Тот, прижав руку к груди, горячечно залепетал:
— Я не хотел! Это они...
Понимающе кивнул головой:
— Понимаю: инициатива и гиперактивность тупых исполнителей — неправильно тебя понявших. Но, сейчас речь не об этом...
Достаю из папки листочек с печатью:
— Возьми, ознакомься с законом.
Пока тот, обдирая глаза об параграфы — пытается включить "соображай", я ему разжевываю и вкладываю в уши:
— Ты чистосердечно каешься, сдаёшь всю контрреволюционную организацию в целом и каждого её члена в частности, даёшь показания на её идейного вдохновителя и указываешь источники финансирования. А правосудие за это, распространяет на тебя "Закон о защите свидетеля"... Про такой тоже ни разу не слышал?
— Нет.
Подсовываю другую "гербовую" бумагу:
— ...Получаешь новые документы на другое имя, чистую биографию, немного "подъёмных" и сваливаешь куда подальше...
Последние сомнения я развеиваю "свёрточком" от Погребинского, полученным в Москве:
— ...Здесь всё вышеперечисленное. Лично я рекомендую Ташкент — там сытно, тепло и, мухи не кусают. Там тебя никто не знает и не достанет. Как устроишься, а здесь всё устаканится — вызовешь семью.
Единственное, что в этом уроде осталось человеческого — это отличный семьянин, муж и отец двоих детей. Его супруга вот-вот должна родить третьего: видать, этим можно объяснить — но не оправдать захват дома Отца Фёдора.
Решил свить уютное семейное гнёздышко!
Но не мной было сказано: не строй себе счастье на несчастье других...
— Так, что?
Тот, почти радостно:
— А кто "идейный вдохновитель"?
— Погребинский. Он же — "источник финансирования": обкладывает данью частников и кооператоров, создал банду грабящую государственные склады и, на приобретённые таким образом средства — ведёт активную антисоветскую деятельность, готовясь свергнуть народную власть. Так, что?
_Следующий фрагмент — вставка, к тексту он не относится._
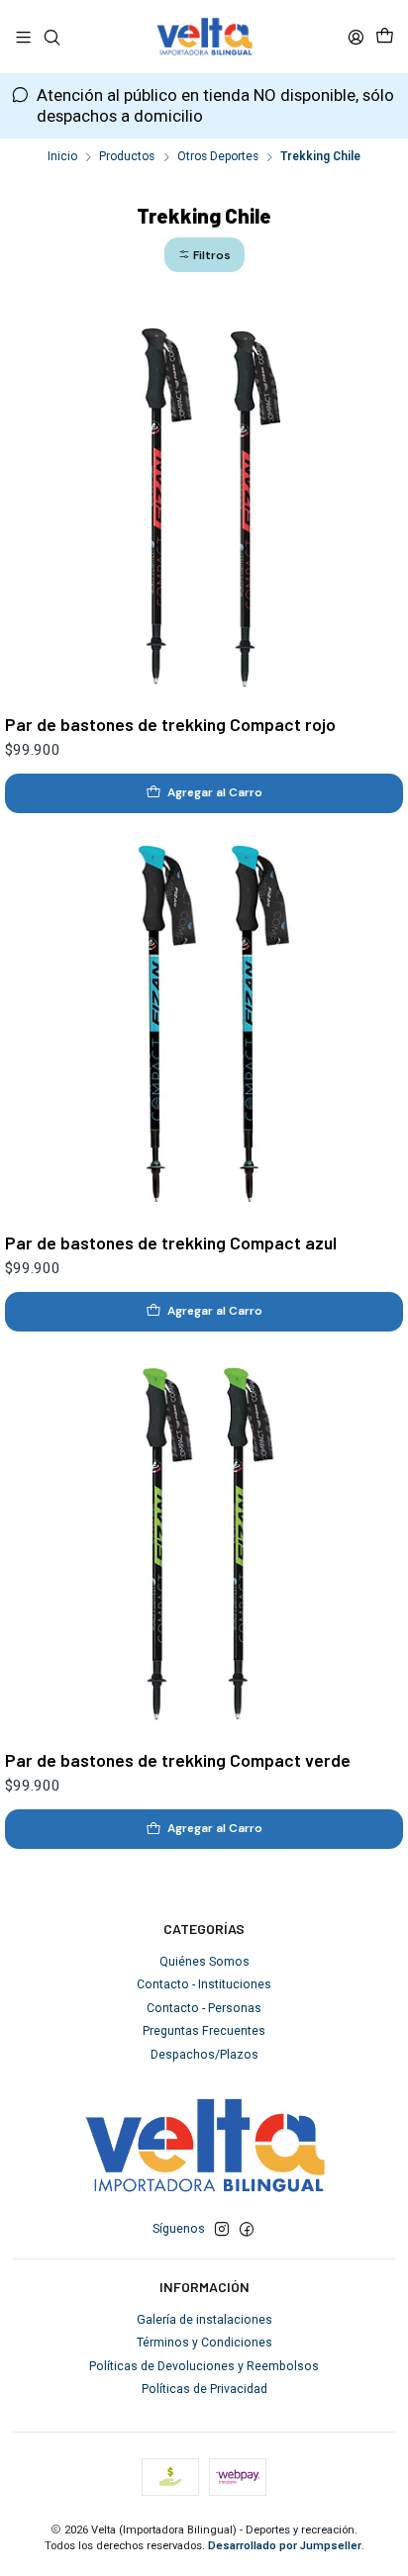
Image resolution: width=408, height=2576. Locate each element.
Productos (126, 157)
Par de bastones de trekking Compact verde (178, 1760)
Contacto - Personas (204, 2008)
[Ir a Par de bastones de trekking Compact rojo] (204, 504)
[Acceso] (355, 36)
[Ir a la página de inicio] (204, 36)
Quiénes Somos (204, 1962)
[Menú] (24, 36)
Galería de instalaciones (204, 2320)
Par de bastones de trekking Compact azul (171, 1242)
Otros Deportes (217, 157)
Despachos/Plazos (204, 2055)
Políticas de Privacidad (204, 2389)
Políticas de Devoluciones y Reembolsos (204, 2366)
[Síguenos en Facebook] (246, 2230)
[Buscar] (51, 36)
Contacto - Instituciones (204, 1984)
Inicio (62, 157)
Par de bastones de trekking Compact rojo (170, 724)
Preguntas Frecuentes (204, 2031)
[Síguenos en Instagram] (222, 2230)
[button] (204, 254)
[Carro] (384, 36)
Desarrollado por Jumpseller (284, 2545)
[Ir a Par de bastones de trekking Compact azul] (204, 1022)
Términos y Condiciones (204, 2342)
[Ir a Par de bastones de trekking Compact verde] (204, 1540)
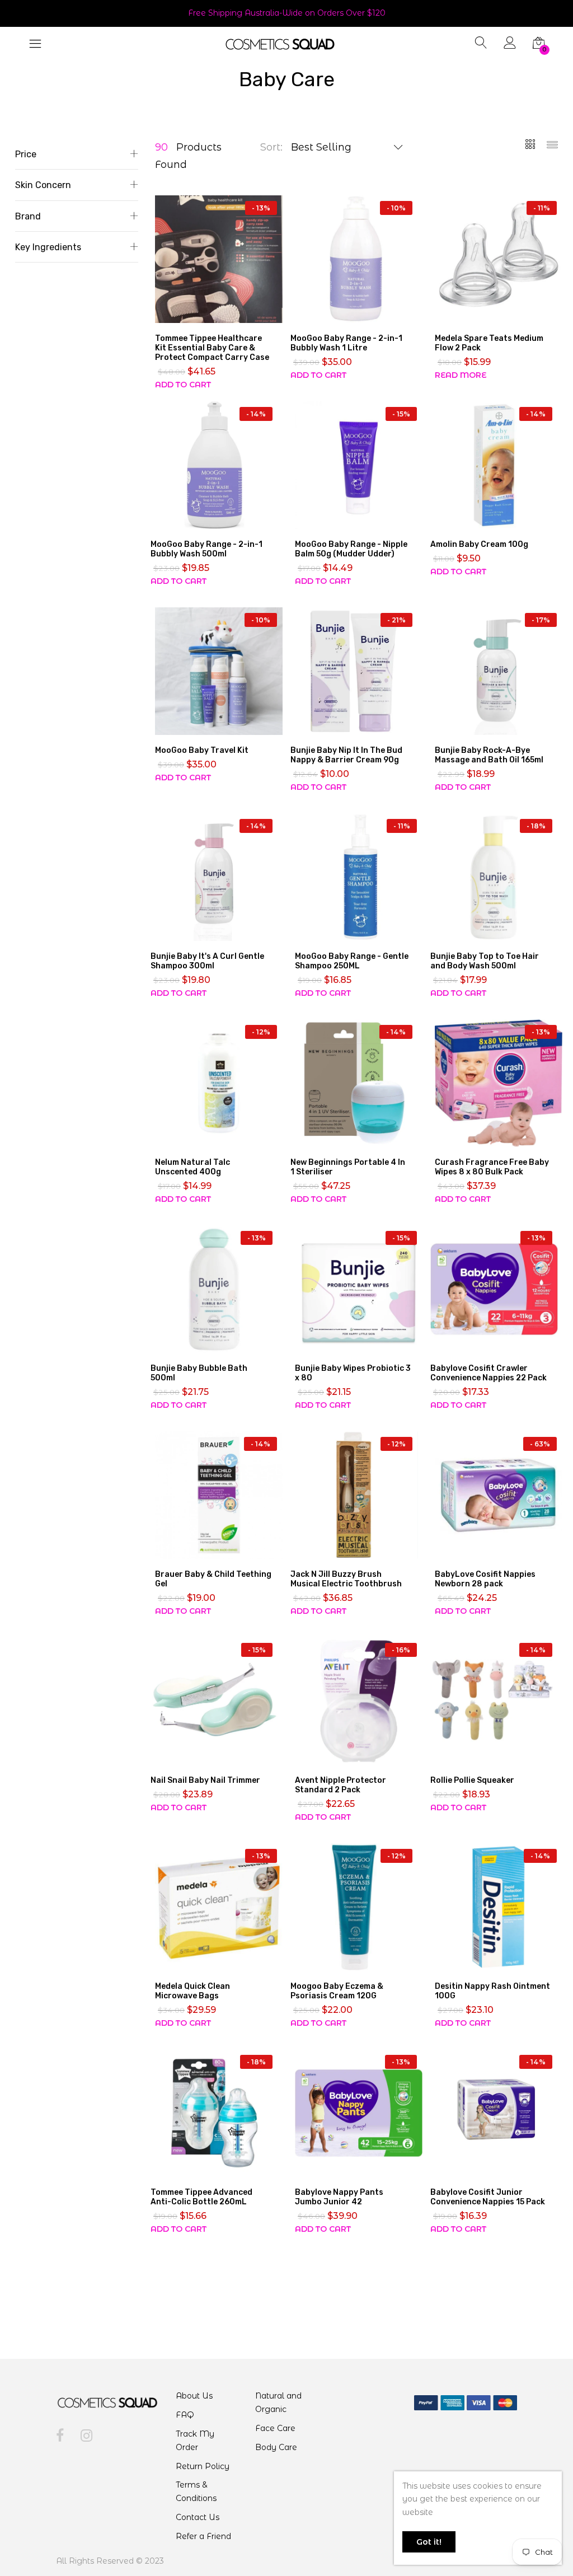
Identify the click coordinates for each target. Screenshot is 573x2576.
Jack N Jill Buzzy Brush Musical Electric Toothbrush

Практически не раздумывая больше:
— Я согласен! Дайте мне...
Даю ему чернильницу с ручкой, несколько чистых листков и один уже заполненный:
— Здесь всё готово. Осталось переписать, поставить дату — сегодня двадцать девятое октября и расписаться.
* * *
Когда работа была окончена и уже бывший Начальник Ульяновского отдела НКВД, изнеможенно откинулся на спинку стула, прямо рукавом гимнастёрки вытирая пот со лба, я внимательно перечитал его "чистосердечное" признание и удовлетворённо кивнув, громко крикнул:
— Фриц, заходи!
— Да, да...?
— Делайте, как условились.
С готовностью:
— Яволь, герр Шеф!
Немец мгновенно накинул удавку на шею и слегка придушил болезного, пока "ассистенты" удерживали того от излишне резких движений. Я же в это время заскочил на стол, снял лампу и взамен накинул на массивный кованный крюк тонкую — но прочную пеньковую верёвку, предварительно щедро натёртую простым хозяйственным мылом.
— Давайте его сюда, камрады! Шнель, шнель!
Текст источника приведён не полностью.